## Aim of the task:
Write out the entries below exactly. End with the line that contains "V Festibienal de".

## Data for review:

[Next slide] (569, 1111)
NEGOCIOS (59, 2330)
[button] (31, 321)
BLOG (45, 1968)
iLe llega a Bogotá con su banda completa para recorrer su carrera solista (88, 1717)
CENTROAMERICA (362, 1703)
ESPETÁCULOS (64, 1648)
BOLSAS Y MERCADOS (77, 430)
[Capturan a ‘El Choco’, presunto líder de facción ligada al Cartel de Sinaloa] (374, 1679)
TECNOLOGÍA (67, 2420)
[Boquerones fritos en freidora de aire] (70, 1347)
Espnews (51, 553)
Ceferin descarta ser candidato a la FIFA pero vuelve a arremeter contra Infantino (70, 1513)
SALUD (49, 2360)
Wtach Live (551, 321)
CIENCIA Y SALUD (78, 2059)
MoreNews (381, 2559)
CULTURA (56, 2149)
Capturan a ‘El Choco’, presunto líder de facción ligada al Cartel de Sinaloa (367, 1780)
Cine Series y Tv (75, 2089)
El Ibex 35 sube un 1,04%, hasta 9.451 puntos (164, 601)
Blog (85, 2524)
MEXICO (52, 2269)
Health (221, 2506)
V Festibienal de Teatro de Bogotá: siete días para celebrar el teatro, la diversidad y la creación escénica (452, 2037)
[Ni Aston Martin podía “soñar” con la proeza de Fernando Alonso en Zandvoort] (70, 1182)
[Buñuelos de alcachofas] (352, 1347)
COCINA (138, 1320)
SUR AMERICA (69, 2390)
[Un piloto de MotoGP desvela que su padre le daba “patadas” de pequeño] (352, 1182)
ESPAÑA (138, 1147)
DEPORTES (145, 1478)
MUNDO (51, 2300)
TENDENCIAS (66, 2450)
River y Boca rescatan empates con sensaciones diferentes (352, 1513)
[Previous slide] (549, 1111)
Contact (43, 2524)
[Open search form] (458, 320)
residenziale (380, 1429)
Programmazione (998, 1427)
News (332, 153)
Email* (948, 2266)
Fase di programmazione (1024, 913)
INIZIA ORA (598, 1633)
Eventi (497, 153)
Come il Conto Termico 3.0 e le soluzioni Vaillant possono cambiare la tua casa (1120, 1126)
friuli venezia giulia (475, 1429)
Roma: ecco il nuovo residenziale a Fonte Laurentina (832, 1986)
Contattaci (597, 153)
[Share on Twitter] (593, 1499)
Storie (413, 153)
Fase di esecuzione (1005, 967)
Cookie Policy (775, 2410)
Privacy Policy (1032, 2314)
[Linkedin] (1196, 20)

## Answer to the problem:
[Next slide] (569, 1111)
NEGOCIOS (59, 2330)
[button] (31, 321)
BLOG (45, 1968)
iLe llega a Bogotá con su banda completa para recorrer su carrera solista (88, 1717)
CENTROAMERICA (362, 1703)
ESPETÁCULOS (64, 1648)
BOLSAS Y MERCADOS (77, 430)
[Capturan a ‘El Choco’, presunto líder de facción ligada al Cartel de Sinaloa] (374, 1679)
TECNOLOGÍA (67, 2420)
[Boquerones fritos en freidora de aire] (70, 1347)
Espnews (51, 553)
Ceferin descarta ser candidato a la FIFA pero vuelve a arremeter contra Infantino (70, 1513)
SALUD (49, 2360)
Wtach Live (551, 321)
CIENCIA Y SALUD (78, 2059)
MoreNews (381, 2559)
CULTURA (56, 2149)
Capturan a ‘El Choco’, presunto líder de facción ligada al Cartel de Sinaloa (367, 1780)
Cine Series y Tv (75, 2089)
El Ibex 35 sube un 1,04%, hasta 9.451 puntos (164, 601)
Blog (85, 2524)
MEXICO (52, 2269)
Health (221, 2506)
V Festibienal de Teatro de Bogotá: siete días para celebrar el teatro, la diversidad y la creación escénica (452, 2037)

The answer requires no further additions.